# wet cure aka pop's brine question



## wagdog (Mar 5, 2015)

I put some loins in a gallon of pop's brine last night and into the fridge it went. It looks like some of the sugar and or salt has not completely dissolved. I was just going to give it a stir or three and back into the soda fridge. Has that ever happened to y'all? I followed the recipe but I did cut the salt to 3/4 cup.


----------



## bama bbq (Mar 5, 2015)

It's not happened to me using Pop's brine, but it has happened with other brines.
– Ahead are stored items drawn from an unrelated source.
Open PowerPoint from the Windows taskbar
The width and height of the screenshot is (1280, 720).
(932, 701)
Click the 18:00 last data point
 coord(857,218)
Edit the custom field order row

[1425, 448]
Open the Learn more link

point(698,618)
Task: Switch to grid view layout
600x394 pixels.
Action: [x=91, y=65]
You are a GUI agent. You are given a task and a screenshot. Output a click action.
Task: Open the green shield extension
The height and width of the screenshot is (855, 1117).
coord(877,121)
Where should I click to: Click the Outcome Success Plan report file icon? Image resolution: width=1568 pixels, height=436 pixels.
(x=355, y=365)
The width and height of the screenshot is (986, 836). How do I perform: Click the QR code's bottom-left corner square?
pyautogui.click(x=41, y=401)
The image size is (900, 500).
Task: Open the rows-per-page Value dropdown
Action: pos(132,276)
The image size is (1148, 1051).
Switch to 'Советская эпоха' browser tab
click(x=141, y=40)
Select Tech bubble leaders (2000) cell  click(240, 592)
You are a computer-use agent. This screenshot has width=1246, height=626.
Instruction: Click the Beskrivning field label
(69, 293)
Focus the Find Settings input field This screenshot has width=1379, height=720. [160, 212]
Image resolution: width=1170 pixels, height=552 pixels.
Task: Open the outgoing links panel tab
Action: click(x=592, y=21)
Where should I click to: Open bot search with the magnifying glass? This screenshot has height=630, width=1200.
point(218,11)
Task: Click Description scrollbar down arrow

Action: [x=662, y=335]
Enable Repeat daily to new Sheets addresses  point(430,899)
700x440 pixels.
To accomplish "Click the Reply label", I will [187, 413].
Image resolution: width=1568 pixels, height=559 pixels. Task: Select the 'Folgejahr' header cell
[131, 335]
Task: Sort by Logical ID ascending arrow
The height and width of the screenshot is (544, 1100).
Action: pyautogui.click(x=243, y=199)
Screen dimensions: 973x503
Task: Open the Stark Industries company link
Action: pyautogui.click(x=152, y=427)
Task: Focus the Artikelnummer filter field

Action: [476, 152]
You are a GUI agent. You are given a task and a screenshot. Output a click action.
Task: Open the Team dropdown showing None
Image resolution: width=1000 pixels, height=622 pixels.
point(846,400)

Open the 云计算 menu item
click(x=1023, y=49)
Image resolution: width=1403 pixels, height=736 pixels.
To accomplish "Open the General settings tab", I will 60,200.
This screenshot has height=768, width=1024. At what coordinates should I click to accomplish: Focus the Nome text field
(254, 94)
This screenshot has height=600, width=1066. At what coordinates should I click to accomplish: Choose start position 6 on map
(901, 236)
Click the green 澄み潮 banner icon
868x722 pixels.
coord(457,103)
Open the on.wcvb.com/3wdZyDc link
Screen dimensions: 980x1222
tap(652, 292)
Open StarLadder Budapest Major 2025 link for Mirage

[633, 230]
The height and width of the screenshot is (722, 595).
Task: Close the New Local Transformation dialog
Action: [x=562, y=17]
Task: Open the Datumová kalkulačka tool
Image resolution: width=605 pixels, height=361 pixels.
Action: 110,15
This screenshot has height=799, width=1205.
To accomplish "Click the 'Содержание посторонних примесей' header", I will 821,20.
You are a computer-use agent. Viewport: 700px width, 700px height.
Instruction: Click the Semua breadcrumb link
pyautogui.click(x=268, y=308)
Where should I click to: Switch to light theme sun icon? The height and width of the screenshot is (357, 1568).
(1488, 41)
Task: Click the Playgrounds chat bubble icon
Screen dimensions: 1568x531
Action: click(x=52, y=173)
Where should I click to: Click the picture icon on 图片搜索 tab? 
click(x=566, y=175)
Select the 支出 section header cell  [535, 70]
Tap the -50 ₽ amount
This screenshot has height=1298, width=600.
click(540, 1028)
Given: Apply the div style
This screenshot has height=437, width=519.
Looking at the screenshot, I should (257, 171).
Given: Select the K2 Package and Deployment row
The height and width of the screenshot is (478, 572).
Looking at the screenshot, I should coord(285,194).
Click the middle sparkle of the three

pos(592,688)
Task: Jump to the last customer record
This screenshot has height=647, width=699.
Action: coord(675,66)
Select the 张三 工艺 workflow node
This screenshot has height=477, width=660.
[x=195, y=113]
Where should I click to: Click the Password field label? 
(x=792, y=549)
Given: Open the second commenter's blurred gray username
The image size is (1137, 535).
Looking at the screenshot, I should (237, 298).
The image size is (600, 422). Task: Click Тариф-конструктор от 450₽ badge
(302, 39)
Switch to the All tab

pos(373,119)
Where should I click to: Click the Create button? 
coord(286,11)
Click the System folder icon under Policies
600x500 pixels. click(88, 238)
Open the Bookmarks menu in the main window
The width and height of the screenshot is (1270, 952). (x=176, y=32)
I simply gave it a stir.


----------



## pc farmer (Mar 5, 2015)

Me either.

I mix the  salt, cure and sugar in about a quart of water and mix.    Then add the rest of the water and stir again.


----------



## wagdog (Mar 5, 2015)

Yeah I guess the only place I deviated was adding some garlic and onion powder. I ain't worried about it. Few stirs and back they go into the fridge. Just curious if y'all had seen that happen before. Thanks for the replies.


----------



## wagdog (Mar 12, 2015)

Just as an FYI for those who might encounter this thread in the future, the undissolved "stuff" was the onion and garlic powders. My garlic powder was fairly coarse and didn't dissolve well. Gave off a great smell though. The brine worked great. I injected the loins with brine and let them sit for a total of 8 days in the brine. I based that off of the cure penetrating a half inch a day plus 2 days just to be sure.


----------



## JckDanls 07 (Mar 12, 2015)

Thumbs Up


----------